** REQUIREMENT **
All of the entries are to be returned word for word.

■ ■ ■

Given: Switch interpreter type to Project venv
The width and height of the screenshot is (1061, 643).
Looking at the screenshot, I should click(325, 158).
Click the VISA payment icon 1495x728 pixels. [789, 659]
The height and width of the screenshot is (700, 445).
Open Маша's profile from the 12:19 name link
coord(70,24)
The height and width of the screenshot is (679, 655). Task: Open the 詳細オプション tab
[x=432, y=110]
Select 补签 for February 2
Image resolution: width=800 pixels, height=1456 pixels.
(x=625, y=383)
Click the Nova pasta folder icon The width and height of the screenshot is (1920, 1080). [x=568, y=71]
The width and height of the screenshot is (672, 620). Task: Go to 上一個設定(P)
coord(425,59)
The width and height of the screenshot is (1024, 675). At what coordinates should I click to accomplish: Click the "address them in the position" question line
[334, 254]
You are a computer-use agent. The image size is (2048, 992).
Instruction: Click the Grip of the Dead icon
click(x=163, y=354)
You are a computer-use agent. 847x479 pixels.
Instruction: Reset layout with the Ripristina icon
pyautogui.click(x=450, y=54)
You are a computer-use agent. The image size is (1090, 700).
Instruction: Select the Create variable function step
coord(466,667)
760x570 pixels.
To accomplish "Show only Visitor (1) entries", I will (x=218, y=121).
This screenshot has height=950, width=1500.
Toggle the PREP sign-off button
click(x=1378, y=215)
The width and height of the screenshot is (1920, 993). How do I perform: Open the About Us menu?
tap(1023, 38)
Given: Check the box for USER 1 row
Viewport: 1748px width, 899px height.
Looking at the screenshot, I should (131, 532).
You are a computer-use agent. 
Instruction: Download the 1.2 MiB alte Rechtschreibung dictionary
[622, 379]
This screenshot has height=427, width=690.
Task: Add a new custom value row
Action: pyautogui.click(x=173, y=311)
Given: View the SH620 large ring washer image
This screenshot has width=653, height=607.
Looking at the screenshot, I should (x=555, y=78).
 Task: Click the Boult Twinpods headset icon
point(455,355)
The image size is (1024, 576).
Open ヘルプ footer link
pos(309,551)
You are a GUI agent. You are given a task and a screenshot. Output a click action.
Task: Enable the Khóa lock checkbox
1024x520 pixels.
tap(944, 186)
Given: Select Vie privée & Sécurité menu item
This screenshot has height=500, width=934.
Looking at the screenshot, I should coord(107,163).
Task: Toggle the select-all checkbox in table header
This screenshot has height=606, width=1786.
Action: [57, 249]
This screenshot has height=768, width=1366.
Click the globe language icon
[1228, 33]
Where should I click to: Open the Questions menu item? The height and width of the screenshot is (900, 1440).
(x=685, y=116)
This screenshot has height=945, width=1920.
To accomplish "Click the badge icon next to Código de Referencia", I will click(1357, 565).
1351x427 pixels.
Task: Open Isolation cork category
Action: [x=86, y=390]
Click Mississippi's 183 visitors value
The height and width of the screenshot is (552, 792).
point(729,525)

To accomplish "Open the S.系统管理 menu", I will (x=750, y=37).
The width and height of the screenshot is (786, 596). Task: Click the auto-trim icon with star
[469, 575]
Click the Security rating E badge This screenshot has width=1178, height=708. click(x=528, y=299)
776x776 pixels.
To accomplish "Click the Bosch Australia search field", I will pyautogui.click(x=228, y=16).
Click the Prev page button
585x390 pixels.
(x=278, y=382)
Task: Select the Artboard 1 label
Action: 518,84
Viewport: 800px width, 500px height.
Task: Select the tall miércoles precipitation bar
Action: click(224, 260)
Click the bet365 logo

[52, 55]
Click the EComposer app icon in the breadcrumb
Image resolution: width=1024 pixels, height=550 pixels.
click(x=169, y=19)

■ ■ ■

** RESPONSE BELOW **
Given: Switch interpreter type to Project venv
The width and height of the screenshot is (1061, 643).
Looking at the screenshot, I should click(325, 158).
Click the VISA payment icon 1495x728 pixels. [789, 659]
The height and width of the screenshot is (700, 445).
Open Маша's profile from the 12:19 name link
coord(70,24)
The height and width of the screenshot is (679, 655). Task: Open the 詳細オプション tab
[x=432, y=110]
Select 补签 for February 2
Image resolution: width=800 pixels, height=1456 pixels.
(x=625, y=383)
Click the Nova pasta folder icon The width and height of the screenshot is (1920, 1080). [x=568, y=71]
The width and height of the screenshot is (672, 620). Task: Go to 上一個設定(P)
coord(425,59)
The width and height of the screenshot is (1024, 675). At what coordinates should I click to accomplish: Click the "address them in the position" question line
[334, 254]
You are a computer-use agent. The image size is (2048, 992).
Instruction: Click the Grip of the Dead icon
click(x=163, y=354)
You are a computer-use agent. 847x479 pixels.
Instruction: Reset layout with the Ripristina icon
pyautogui.click(x=450, y=54)
You are a computer-use agent. The image size is (1090, 700).
Instruction: Select the Create variable function step
coord(466,667)
760x570 pixels.
To accomplish "Show only Visitor (1) entries", I will (x=218, y=121).
This screenshot has height=950, width=1500.
Toggle the PREP sign-off button
click(x=1378, y=215)
The width and height of the screenshot is (1920, 993). How do I perform: Open the About Us menu?
tap(1023, 38)
Given: Check the box for USER 1 row
Viewport: 1748px width, 899px height.
Looking at the screenshot, I should (131, 532).
You are a computer-use agent. 
Instruction: Download the 1.2 MiB alte Rechtschreibung dictionary
[622, 379]
This screenshot has height=427, width=690.
Task: Add a new custom value row
Action: pyautogui.click(x=173, y=311)
Given: View the SH620 large ring washer image
This screenshot has width=653, height=607.
Looking at the screenshot, I should (x=555, y=78).
 Task: Click the Boult Twinpods headset icon
point(455,355)
The image size is (1024, 576).
Open ヘルプ footer link
pos(309,551)
You are a GUI agent. You are given a task and a screenshot. Output a click action.
Task: Enable the Khóa lock checkbox
1024x520 pixels.
tap(944, 186)
Given: Select Vie privée & Sécurité menu item
This screenshot has height=500, width=934.
Looking at the screenshot, I should coord(107,163).
Task: Toggle the select-all checkbox in table header
This screenshot has height=606, width=1786.
Action: [57, 249]
This screenshot has height=768, width=1366.
Click the globe language icon
[1228, 33]
Where should I click to: Open the Questions menu item? The height and width of the screenshot is (900, 1440).
(x=685, y=116)
This screenshot has height=945, width=1920.
To accomplish "Click the badge icon next to Código de Referencia", I will click(1357, 565).
1351x427 pixels.
Task: Open Isolation cork category
Action: [x=86, y=390]
Click Mississippi's 183 visitors value
The height and width of the screenshot is (552, 792).
point(729,525)

To accomplish "Open the S.系统管理 menu", I will (x=750, y=37).
The width and height of the screenshot is (786, 596). Task: Click the auto-trim icon with star
[469, 575]
Click the Security rating E badge This screenshot has width=1178, height=708. click(x=528, y=299)
776x776 pixels.
To accomplish "Click the Bosch Australia search field", I will pyautogui.click(x=228, y=16).
Click the Prev page button
585x390 pixels.
(x=278, y=382)
Task: Select the Artboard 1 label
Action: 518,84
Viewport: 800px width, 500px height.
Task: Select the tall miércoles precipitation bar
Action: click(224, 260)
Click the bet365 logo

[52, 55]
Click the EComposer app icon in the breadcrumb
Image resolution: width=1024 pixels, height=550 pixels.
click(x=169, y=19)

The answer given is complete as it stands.